Extracted records
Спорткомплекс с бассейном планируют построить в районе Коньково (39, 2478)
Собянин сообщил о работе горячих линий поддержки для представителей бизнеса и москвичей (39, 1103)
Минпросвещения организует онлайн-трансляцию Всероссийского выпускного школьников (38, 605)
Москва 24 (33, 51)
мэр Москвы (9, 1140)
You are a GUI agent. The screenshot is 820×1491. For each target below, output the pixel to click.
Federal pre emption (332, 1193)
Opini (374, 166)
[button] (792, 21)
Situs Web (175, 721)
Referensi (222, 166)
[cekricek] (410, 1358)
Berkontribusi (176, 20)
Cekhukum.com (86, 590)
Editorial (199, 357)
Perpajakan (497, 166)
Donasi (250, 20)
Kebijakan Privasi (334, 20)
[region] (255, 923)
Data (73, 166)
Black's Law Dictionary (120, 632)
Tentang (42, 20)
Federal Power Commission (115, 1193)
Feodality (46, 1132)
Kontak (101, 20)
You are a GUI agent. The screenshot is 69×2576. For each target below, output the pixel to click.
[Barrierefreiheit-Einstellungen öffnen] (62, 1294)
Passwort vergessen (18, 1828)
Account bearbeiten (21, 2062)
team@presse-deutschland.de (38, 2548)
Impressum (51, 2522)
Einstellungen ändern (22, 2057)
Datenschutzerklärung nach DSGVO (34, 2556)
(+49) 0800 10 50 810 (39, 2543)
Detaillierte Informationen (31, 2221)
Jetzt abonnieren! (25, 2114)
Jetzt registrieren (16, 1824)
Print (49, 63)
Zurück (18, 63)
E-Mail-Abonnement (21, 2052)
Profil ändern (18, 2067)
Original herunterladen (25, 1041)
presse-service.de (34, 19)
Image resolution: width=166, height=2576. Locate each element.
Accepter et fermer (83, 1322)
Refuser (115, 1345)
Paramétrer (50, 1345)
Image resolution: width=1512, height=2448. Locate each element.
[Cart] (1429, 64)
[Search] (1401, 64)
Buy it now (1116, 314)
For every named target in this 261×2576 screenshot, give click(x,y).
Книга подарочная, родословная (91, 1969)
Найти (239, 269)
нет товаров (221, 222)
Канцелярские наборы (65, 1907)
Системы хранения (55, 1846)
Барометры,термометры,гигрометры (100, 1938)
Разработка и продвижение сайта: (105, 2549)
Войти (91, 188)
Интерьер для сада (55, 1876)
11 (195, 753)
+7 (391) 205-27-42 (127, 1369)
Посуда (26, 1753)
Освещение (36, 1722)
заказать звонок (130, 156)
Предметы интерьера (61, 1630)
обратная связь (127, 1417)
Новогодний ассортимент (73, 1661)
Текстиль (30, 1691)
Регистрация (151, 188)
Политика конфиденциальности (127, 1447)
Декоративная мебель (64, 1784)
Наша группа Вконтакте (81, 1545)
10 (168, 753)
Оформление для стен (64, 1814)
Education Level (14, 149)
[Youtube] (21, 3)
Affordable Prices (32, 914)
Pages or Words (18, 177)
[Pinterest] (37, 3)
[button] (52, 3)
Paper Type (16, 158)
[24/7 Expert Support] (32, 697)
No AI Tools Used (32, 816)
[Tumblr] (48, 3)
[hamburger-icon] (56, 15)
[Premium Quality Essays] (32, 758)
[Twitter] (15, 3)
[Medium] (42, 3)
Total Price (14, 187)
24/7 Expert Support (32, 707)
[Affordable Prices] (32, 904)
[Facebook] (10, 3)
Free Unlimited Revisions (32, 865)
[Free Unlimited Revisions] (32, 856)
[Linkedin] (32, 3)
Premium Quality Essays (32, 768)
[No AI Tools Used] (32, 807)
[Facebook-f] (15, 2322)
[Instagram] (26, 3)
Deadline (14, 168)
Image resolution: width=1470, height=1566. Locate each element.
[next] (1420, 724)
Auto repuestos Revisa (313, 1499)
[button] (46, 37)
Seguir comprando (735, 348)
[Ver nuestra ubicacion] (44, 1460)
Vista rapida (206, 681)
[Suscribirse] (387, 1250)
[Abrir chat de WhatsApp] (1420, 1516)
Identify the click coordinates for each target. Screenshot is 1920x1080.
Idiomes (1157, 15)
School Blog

ACTIVITY
Each record above is to be written out again exactly.

RESULT FOR THIS EXERCISE
Спорткомплекс с бассейном планируют построить в районе Коньково (39, 2478)
Собянин сообщил о работе горячих линий поддержки для представителей бизнеса и москвичей (39, 1103)
Минпросвещения организует онлайн-трансляцию Всероссийского выпускного школьников (38, 605)
Москва 24 (33, 51)
мэр Москвы (9, 1140)
You are a GUI agent. The screenshot is 820×1491. For each target below, output the pixel to click.
Federal pre emption (332, 1193)
Opini (374, 166)
[button] (792, 21)
Situs Web (175, 721)
Referensi (222, 166)
[cekricek] (410, 1358)
Berkontribusi (176, 20)
Cekhukum.com (86, 590)
Editorial (199, 357)
Perpajakan (497, 166)
Donasi (250, 20)
Kebijakan Privasi (334, 20)
[region] (255, 923)
Data (73, 166)
Black's Law Dictionary (120, 632)
Tentang (42, 20)
Federal Power Commission (115, 1193)
Feodality (46, 1132)
Kontak (101, 20)
You are a GUI agent. The screenshot is 69×2576. For each target below, output the pixel to click.
[Barrierefreiheit-Einstellungen öffnen] (62, 1294)
Passwort vergessen (18, 1828)
Account bearbeiten (21, 2062)
team@presse-deutschland.de (38, 2548)
Impressum (51, 2522)
Einstellungen ändern (22, 2057)
Datenschutzerklärung nach DSGVO (34, 2556)
(+49) 0800 10 50 810 (39, 2543)
Detaillierte Informationen (31, 2221)
Jetzt abonnieren! (25, 2114)
Jetzt registrieren (16, 1824)
Print (49, 63)
Zurück (18, 63)
E-Mail-Abonnement (21, 2052)
Profil ändern (18, 2067)
Original herunterladen (25, 1041)
presse-service.de (34, 19)
Image resolution: width=166, height=2576. Locate each element.
Accepter et fermer (83, 1322)
Refuser (115, 1345)
Paramétrer (50, 1345)
Image resolution: width=1512, height=2448. Locate each element.
[Cart] (1429, 64)
[Search] (1401, 64)
Buy it now (1116, 314)
For every named target in this 261×2576 screenshot, give click(x,y).
Книга подарочная, родословная (91, 1969)
Найти (239, 269)
нет товаров (221, 222)
Канцелярские наборы (65, 1907)
Системы хранения (55, 1846)
Барометры,термометры,гигрометры (100, 1938)
Разработка и продвижение сайта: (105, 2549)
Войти (91, 188)
Интерьер для сада (55, 1876)
11 (195, 753)
+7 (391) 205-27-42 (127, 1369)
Посуда (26, 1753)
Освещение (36, 1722)
заказать звонок (130, 156)
Предметы интерьера (61, 1630)
обратная связь (127, 1417)
Новогодний ассортимент (73, 1661)
Текстиль (30, 1691)
Регистрация (151, 188)
Политика конфиденциальности (127, 1447)
Декоративная мебель (64, 1784)
Наша группа Вконтакте (81, 1545)
10 (168, 753)
Оформление для стен (64, 1814)
Education Level (14, 149)
[Youtube] (21, 3)
Affordable Prices (32, 914)
Pages or Words (18, 177)
[Pinterest] (37, 3)
[button] (52, 3)
Paper Type (16, 158)
[24/7 Expert Support] (32, 697)
No AI Tools Used (32, 816)
[Tumblr] (48, 3)
[hamburger-icon] (56, 15)
[Premium Quality Essays] (32, 758)
[Twitter] (15, 3)
[Medium] (42, 3)
Total Price (14, 187)
24/7 Expert Support (32, 707)
[Affordable Prices] (32, 904)
[Facebook] (10, 3)
Free Unlimited Revisions (32, 865)
[Free Unlimited Revisions] (32, 856)
[Linkedin] (32, 3)
Premium Quality Essays (32, 768)
[No AI Tools Used] (32, 807)
[Facebook-f] (15, 2322)
[Instagram] (26, 3)
Deadline (14, 168)
Image resolution: width=1470, height=1566. Locate each element.
[next] (1420, 724)
Auto repuestos Revisa (313, 1499)
[button] (46, 37)
Seguir comprando (735, 348)
[Ver nuestra ubicacion] (44, 1460)
Vista rapida (206, 681)
[Suscribirse] (387, 1250)
[Abrir chat de WhatsApp] (1420, 1516)
Identify the click coordinates for each target. Screenshot is 1920x1080.
Idiomes (1157, 15)
School Blog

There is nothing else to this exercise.